Fibrocell Science Inc., an Exton gene-therapy company that raised over $100 million from investors with high hopes, has cut a deal to be purchased by Castle Creek Pharmaceutical Holdings LLC, of Parsippany, N.J., for $3 a share, or $30 million, plus $33 million to pay its debts.

The stock, which traded at nearly $100 in 2015, had lately traded below $2 as investors tired of waiting for sales and profits. John Maslowski, Fibrocell’s chief executive, said in a statement the sale would be best “for both shareholders and patients.”

The stock rose about 60 percent on Friday from $1.71 to $2.92, closing near the $3 a share Castle Creek has offered.

Both Fibrocell and Castle Creek concentrate on FDA-designated “orphan diseases,” genetic conditions affecting relatively small groups of people, which can be fast-tracked for regulatory approval, generating the promise of high profits since developers tend to face little competition.

Fibrocell in April had signed a deal with Castle Creek, a unit of Chicago-based Paragon Biosciences, to pay Fibrocell and partner Intrexon Corp., of Germantown, Md., up to $135 million for licensing, developing, and producing Fibrocell’s gene-therapy candidate FCX-007, for the treatment of recessive dystrophic epidermolysis bullosa, a genetic condition leading to sores, scarring, skin cancer, and vision loss for up to 2,500 Americans. There is no cure.

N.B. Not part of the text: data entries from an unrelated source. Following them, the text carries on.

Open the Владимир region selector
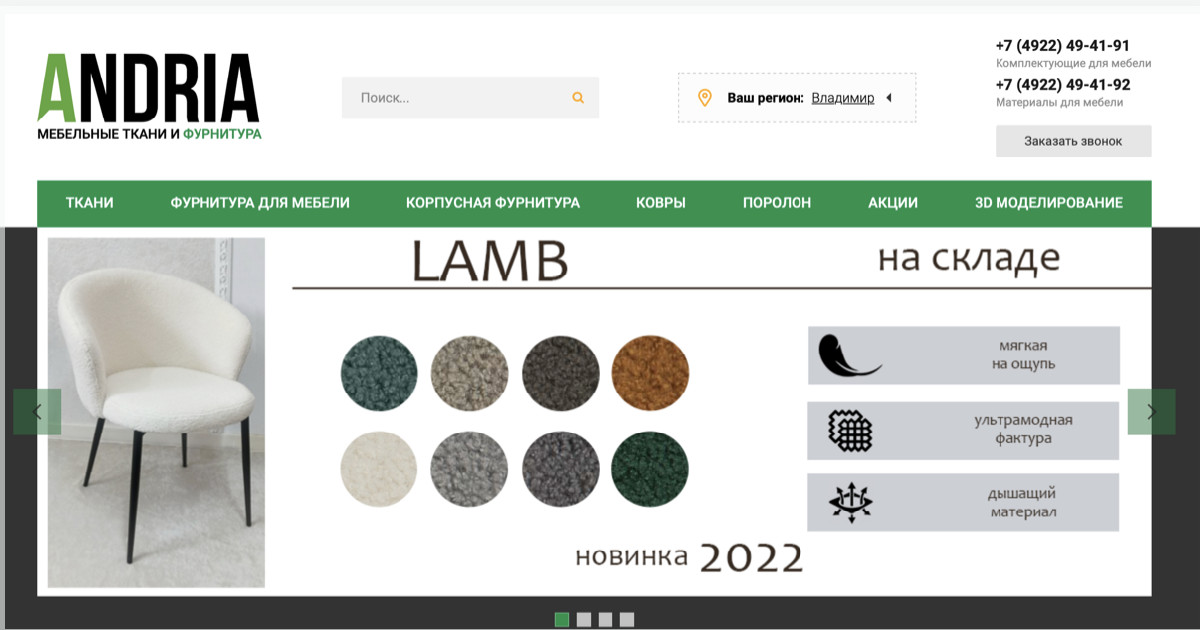This screenshot has height=630, width=1200. pos(843,98)
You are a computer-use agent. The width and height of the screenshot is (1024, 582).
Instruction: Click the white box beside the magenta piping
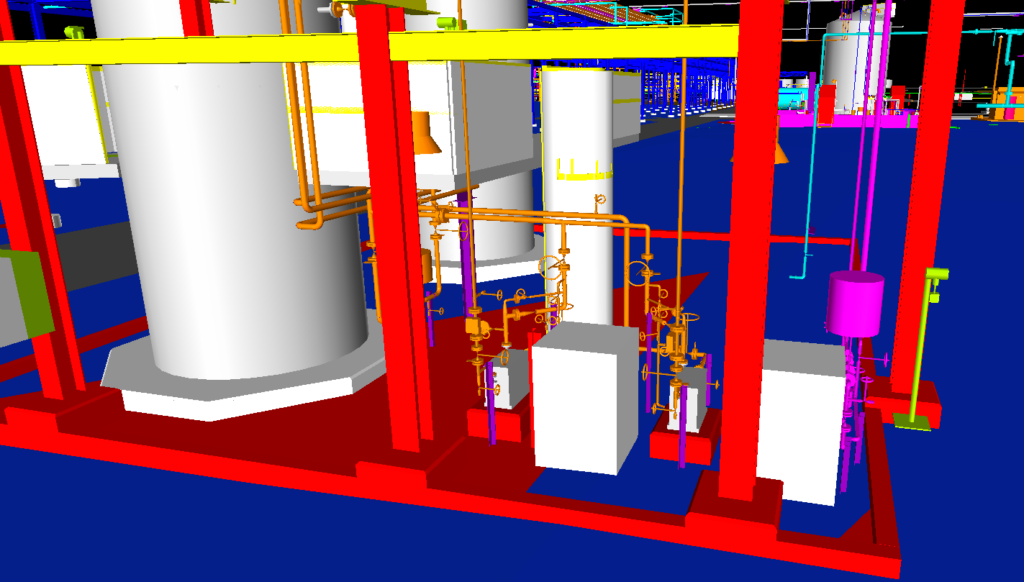coord(803,420)
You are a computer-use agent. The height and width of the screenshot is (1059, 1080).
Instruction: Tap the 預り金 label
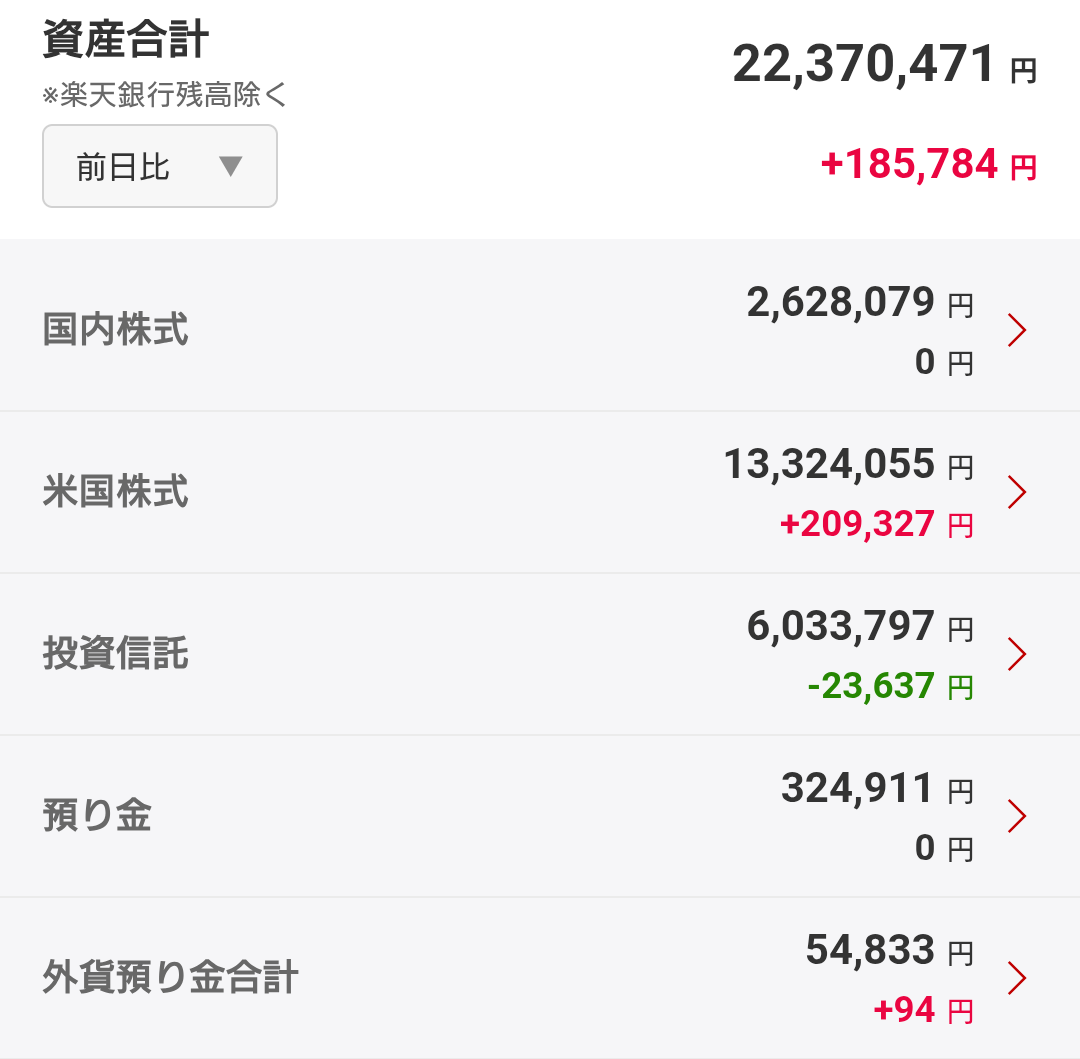click(x=96, y=815)
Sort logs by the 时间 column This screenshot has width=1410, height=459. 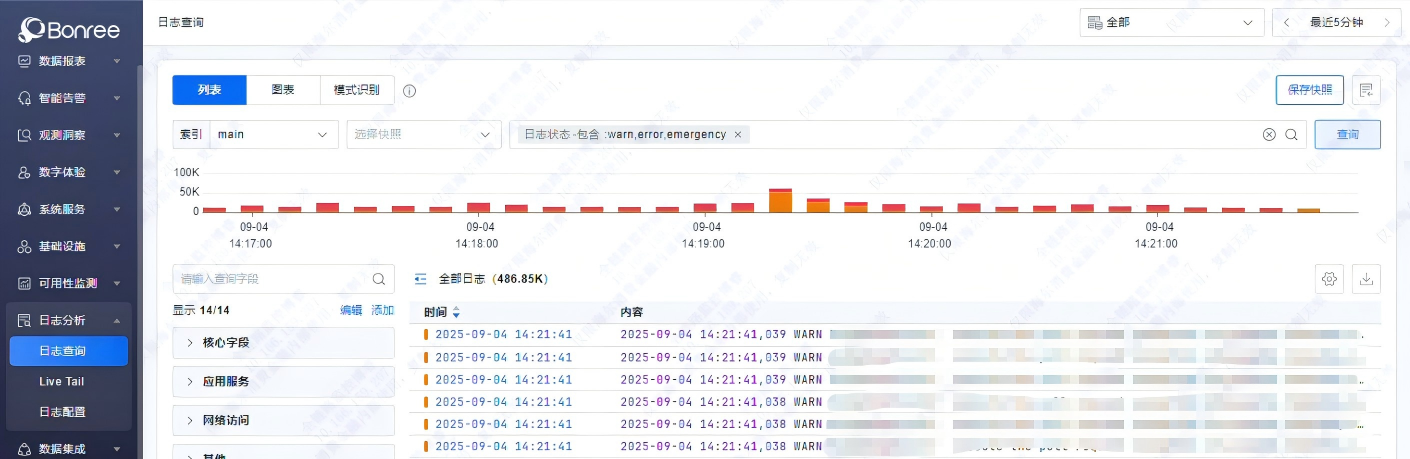coord(457,312)

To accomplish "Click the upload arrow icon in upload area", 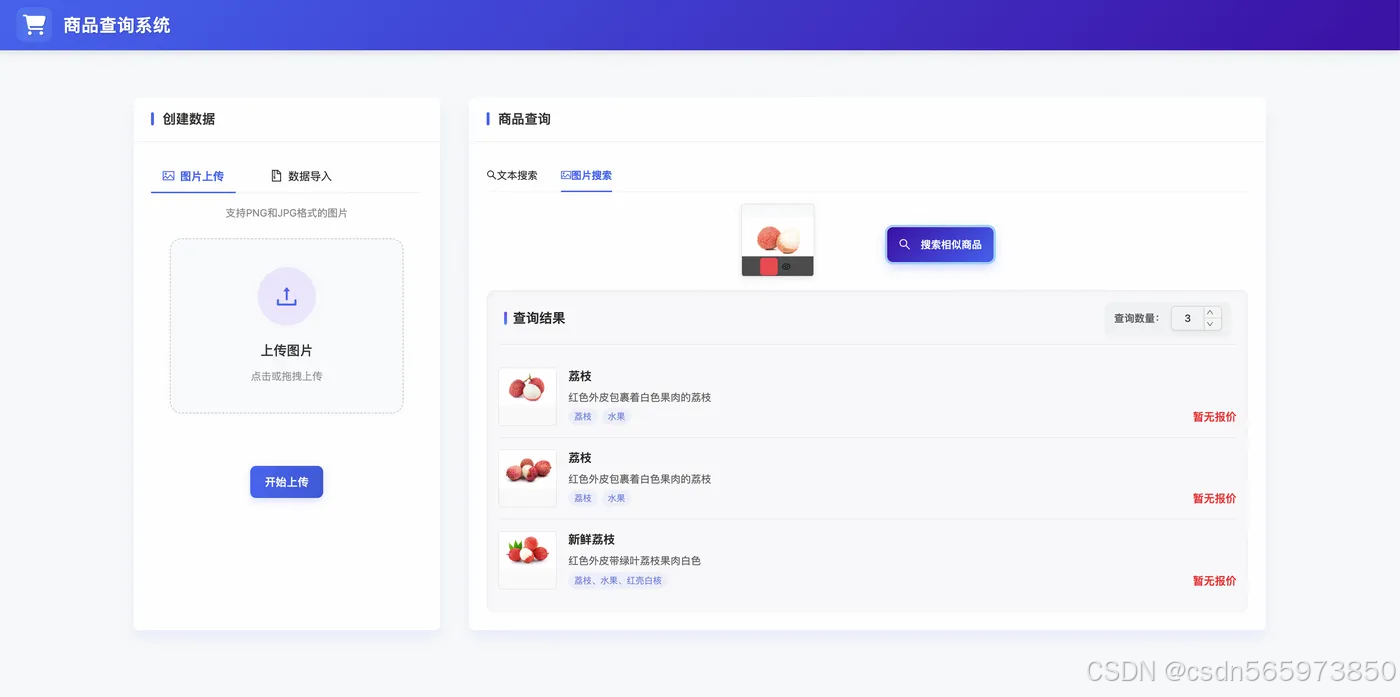I will pyautogui.click(x=286, y=296).
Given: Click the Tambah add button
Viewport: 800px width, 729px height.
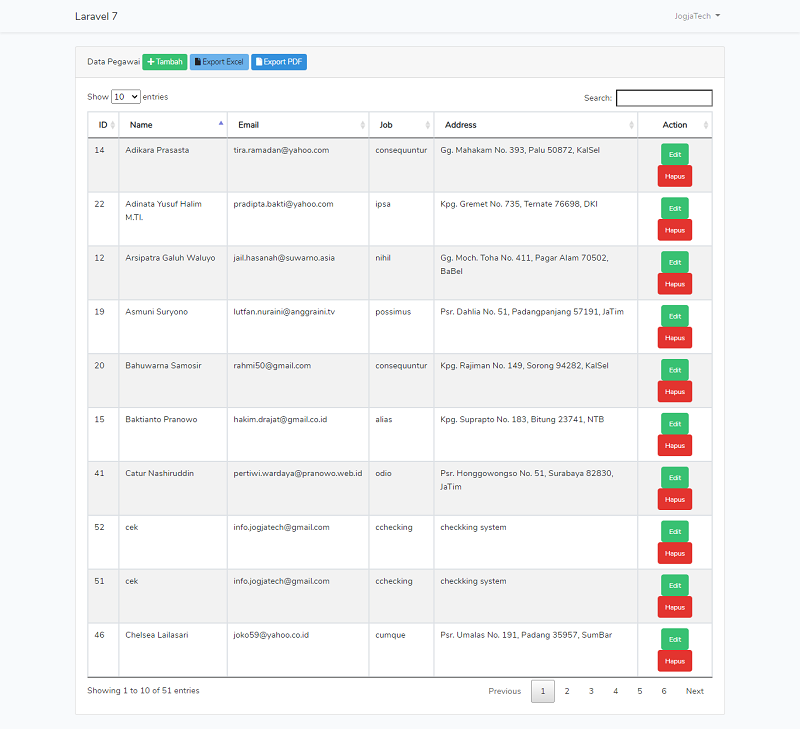Looking at the screenshot, I should [x=165, y=62].
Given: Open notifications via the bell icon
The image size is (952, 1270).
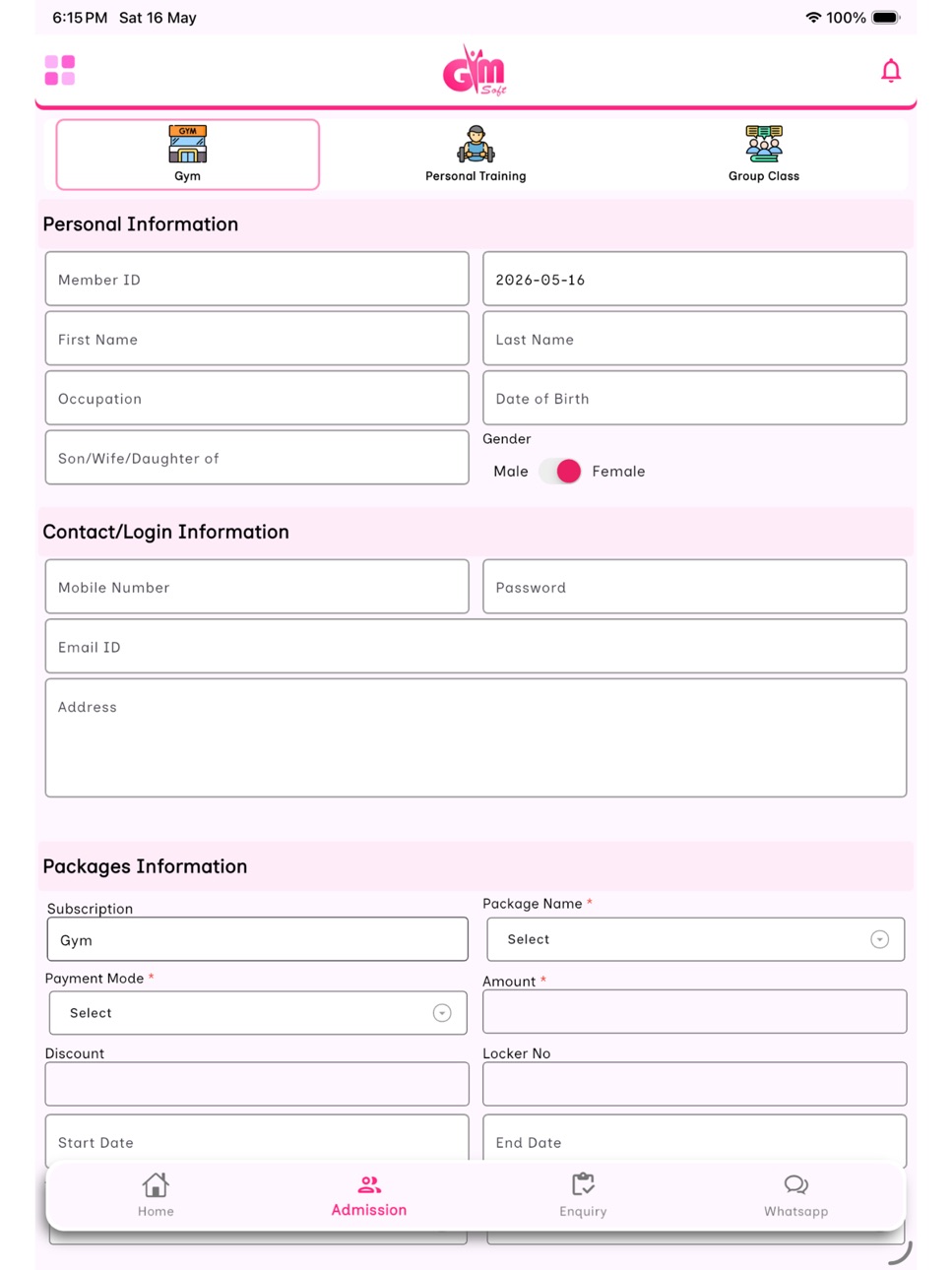Looking at the screenshot, I should [890, 71].
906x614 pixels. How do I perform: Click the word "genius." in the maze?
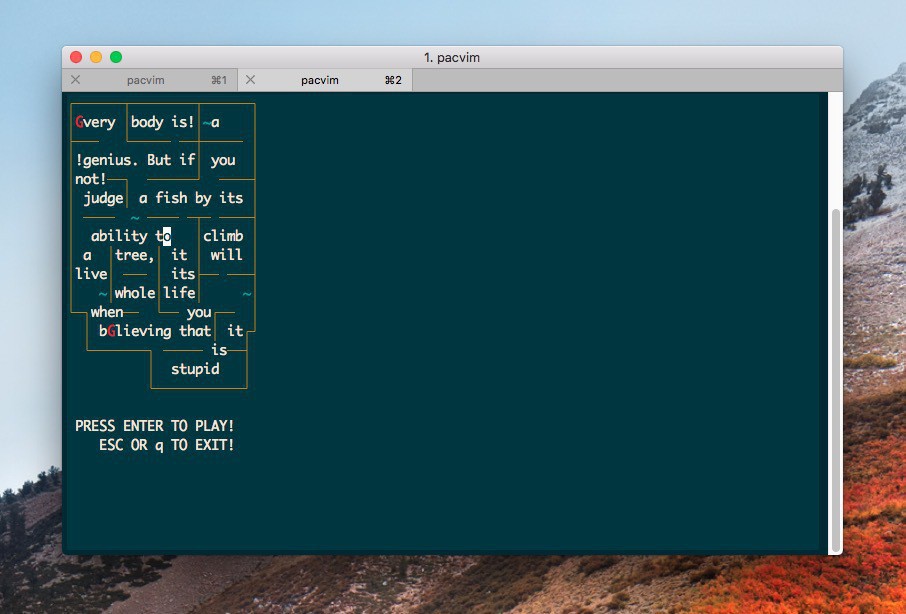pos(112,160)
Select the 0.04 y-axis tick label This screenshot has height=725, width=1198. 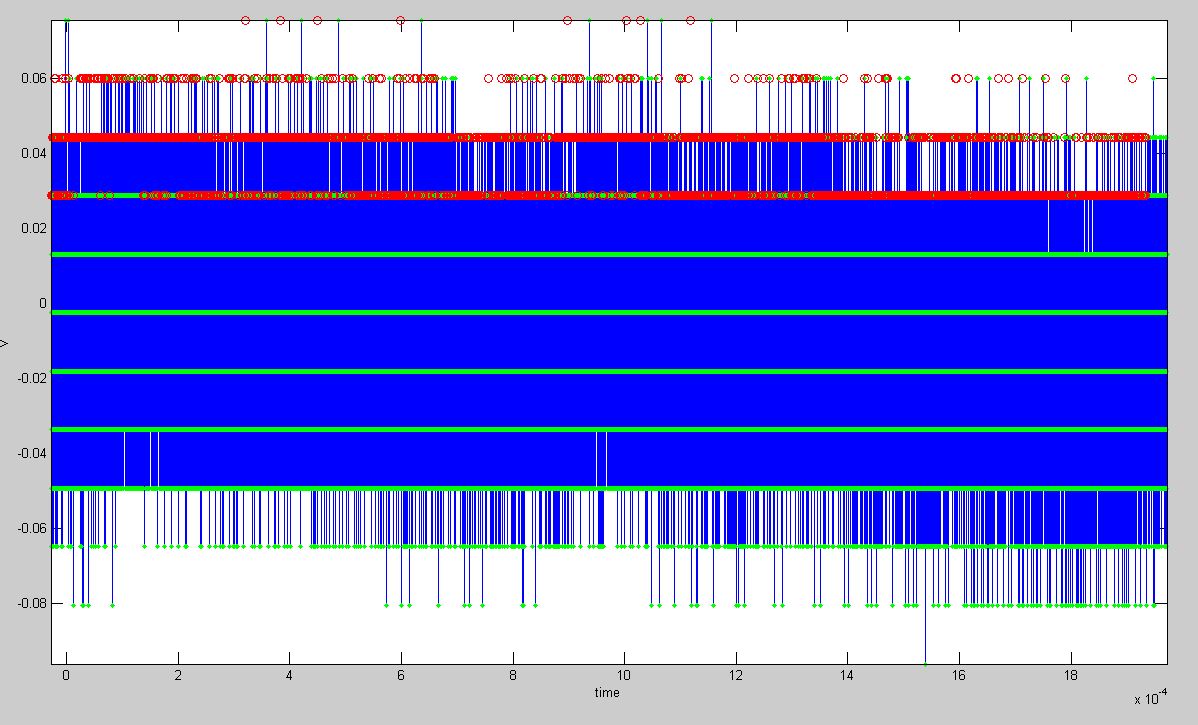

At the time, Maslowski said the payments would free Fibrocell to develop another therapy, FCX-013, for scleroderma, a tissue-hardening condition that affects about 90,000 Americans.

Castle Creek says work will continue on both therapies.

Founded as Isolagen Inc. in 1993 to develop wrinkle creams, the company filed for bankruptcy reorganization after the 2008 financial crisis made it tough to raise capital. In 2009, the company sold shares in an initial public offering, adopting the name Fibrocell. The company peaked at more than 70 workers in 2013, but shrank to fewer than 20 by last year, as sales and profits failed to materialize.

Working together on the bullosa therapy "caused us to quickly realize that Castle Creek and Fibrocell could achieve even greater synergies by combining the companies into one,” said Greg Wujek, CEO of Castle Creek Pharmaceuticals, in a statement. The group now has "the potential to develop multiple promising new therapies.”

Castle Creek’s product candidates include CCP-020, an ointment it is developing for another condition, epidermolysis bullosa simplex, which causes skin to be easily blistered.

The deal still has to win approval from Fibrocell shareholders. Castle Creek plans to operate Fibrocell as a subsidiary and will hire Fibrocell employees when the sale is done.